§ Exercise directions: Express the records as a Markdown table with the columns Row and Line, one row per line and no blank lines. Begin at the line that contains "Viewport: 412px width, 185px", continue through the end of the records, and leave out the pictures.

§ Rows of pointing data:

▽

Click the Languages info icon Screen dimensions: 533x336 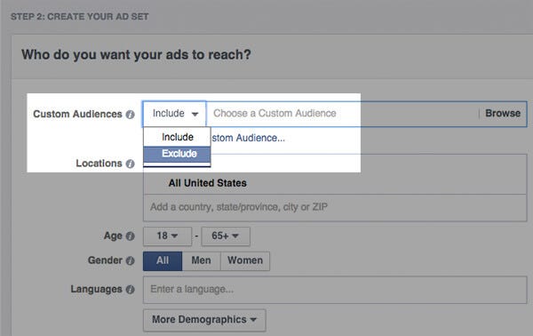coord(131,290)
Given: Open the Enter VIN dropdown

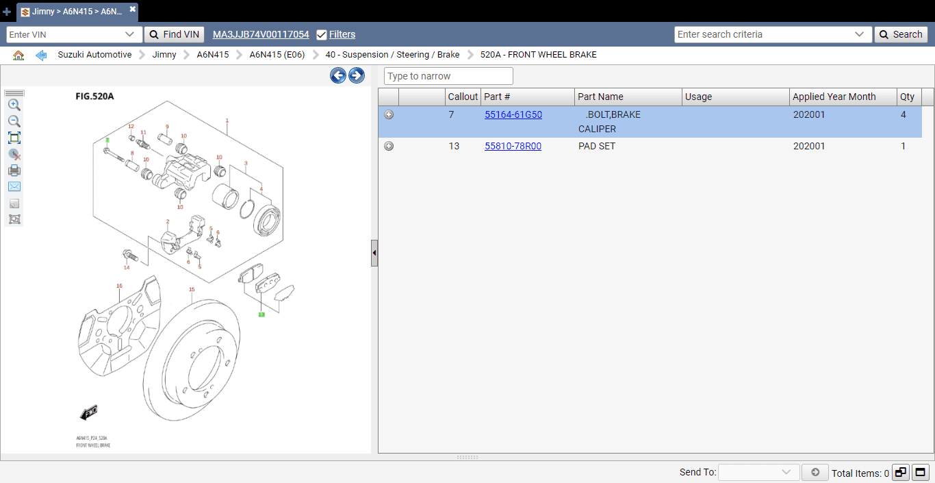Looking at the screenshot, I should tap(131, 34).
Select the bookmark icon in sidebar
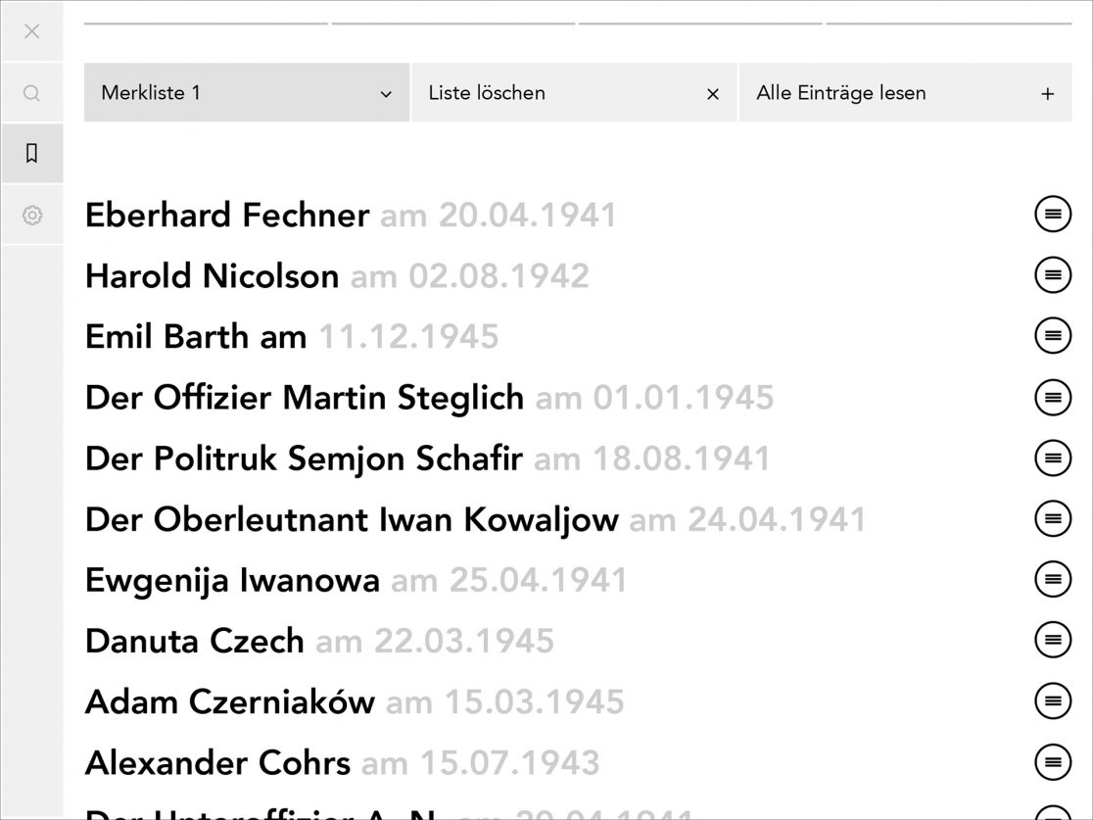This screenshot has width=1093, height=820. click(31, 154)
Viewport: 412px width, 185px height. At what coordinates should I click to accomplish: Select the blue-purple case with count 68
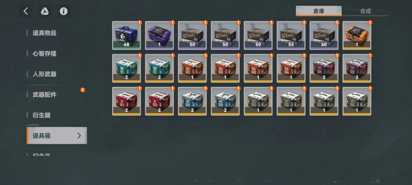(x=126, y=35)
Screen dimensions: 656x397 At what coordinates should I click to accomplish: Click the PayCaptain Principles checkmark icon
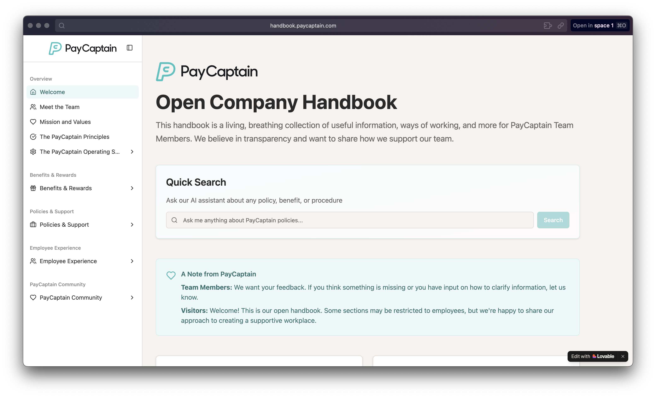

△

§ Written solution:
| Row | Line |
|---|---|
| 1 | Viewport: 412px width, 185px height. At what coordinates should I click to accomplish: Select the blue-purple case with count 68 |
| 2 | (x=126, y=35) |
| 3 | Screen dimensions: 656x397 At what coordinates should I click to accomplish: Click the PayCaptain Principles checkmark icon |